Segment Start: Entries provided

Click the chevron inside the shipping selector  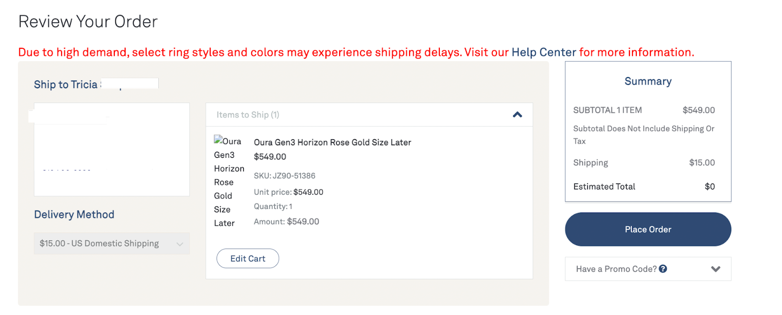(180, 243)
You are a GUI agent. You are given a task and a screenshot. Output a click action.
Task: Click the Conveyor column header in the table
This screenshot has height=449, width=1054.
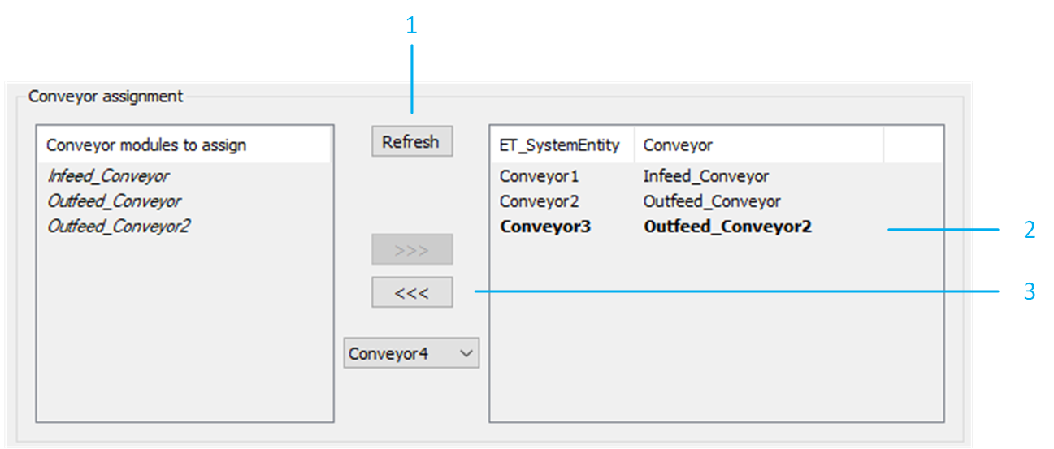tap(678, 145)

Segment End: Entries provided

**Exercise:** Output the span from the line with "You are a GUI" through the last line of the data, inclusive and exact, and omit every picture.

**Response:**
You are a GUI agent. You are given a task and a screenshot. Output a click action.
Task: Click the Conveyor column header in the table
This screenshot has height=449, width=1054.
tap(678, 145)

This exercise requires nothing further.